The last time her mother called, she had said, ‘Why not come back to the countryside? The supermarket in the county is hiring.’
That phrase had always sounded brave when she said it.
That night, it sounded tired.
She could have changed everything then.
She could have bought a house, paid cash for a car, handed money to her parents, resigned the next morning, and disappeared before anyone in the office had time to ask questions.
She could have become the kind of person who no longer had to care how long the salary was delayed, whether the lights stayed on, or whether a manager decided to take their bad mood out on the smallest person in the room.
But she did none of those things.
Instead, she closed the curtains, sat in the dark, and thought.
By morning, she had made a decision that no one around her would understand.
She did not buy a villa.
She did not quit her job.
She did not tell her family.
She did not even tell her closest friend.
She did something far more dangerous in a company like Ruiheng Media.
She quietly bought back 22% of the company’s shares.
Not loudly.

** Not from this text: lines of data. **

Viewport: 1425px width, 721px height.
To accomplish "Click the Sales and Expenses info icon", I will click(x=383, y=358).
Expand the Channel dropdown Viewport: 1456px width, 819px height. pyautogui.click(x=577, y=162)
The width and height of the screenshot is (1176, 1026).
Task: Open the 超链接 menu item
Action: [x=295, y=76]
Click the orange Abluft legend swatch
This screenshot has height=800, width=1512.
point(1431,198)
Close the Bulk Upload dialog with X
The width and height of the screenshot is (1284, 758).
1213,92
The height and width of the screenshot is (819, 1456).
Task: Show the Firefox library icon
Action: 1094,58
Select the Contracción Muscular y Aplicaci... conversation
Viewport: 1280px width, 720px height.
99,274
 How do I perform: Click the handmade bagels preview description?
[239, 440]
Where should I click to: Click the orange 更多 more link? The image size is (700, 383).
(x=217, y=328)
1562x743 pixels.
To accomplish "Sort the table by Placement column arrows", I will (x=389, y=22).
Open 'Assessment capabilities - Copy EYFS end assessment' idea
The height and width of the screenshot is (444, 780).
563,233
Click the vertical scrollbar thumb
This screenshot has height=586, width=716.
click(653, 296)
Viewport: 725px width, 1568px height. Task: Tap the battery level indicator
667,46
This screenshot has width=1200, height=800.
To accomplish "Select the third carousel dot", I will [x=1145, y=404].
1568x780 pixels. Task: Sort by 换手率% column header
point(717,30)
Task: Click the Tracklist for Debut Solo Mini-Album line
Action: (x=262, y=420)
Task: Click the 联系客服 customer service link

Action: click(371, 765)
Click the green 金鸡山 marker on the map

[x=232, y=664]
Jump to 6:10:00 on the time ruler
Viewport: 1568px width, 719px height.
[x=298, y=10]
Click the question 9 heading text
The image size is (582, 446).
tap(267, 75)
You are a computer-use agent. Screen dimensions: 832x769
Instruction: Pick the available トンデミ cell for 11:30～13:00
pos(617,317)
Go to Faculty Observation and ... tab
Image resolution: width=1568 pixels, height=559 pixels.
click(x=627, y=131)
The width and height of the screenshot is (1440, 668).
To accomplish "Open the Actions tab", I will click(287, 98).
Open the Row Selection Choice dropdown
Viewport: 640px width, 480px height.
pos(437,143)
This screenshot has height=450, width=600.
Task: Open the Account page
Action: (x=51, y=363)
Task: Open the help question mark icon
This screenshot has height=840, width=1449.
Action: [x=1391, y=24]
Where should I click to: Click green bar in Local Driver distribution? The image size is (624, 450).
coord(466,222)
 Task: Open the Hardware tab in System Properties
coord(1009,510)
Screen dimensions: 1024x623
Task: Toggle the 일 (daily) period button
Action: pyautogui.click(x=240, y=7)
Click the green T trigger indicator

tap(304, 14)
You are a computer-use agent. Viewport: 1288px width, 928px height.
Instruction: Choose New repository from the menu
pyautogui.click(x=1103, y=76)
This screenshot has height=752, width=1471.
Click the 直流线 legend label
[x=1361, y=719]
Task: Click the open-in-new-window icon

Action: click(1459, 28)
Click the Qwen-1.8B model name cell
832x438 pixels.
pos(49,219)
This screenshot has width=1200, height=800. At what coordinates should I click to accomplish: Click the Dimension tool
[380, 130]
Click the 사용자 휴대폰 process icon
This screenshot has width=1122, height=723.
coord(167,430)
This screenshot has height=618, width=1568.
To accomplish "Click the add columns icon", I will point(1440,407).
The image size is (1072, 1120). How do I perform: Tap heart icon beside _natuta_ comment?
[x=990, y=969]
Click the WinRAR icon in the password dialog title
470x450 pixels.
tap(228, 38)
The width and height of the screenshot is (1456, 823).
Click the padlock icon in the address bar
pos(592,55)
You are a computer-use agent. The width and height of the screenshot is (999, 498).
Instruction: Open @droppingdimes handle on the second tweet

Not dramatically. Not in a way that would make a scene.
Silently.
Legally.
With the patience of someone who knew that the most powerful changes are often the ones nobody sees arriving.
Then she went back to work.
The next morning, she still crowded onto the subway with everyone else, standing shoulder to shoulder with office workers, delivery riders, students, and people already looking half asleep before the day had even begun. She wore the same dark blue shirt with the worn cuffs, carried the same backpack she had not replaced in three years, and climbed the stairs to her floor with the same quiet face she had worn for years.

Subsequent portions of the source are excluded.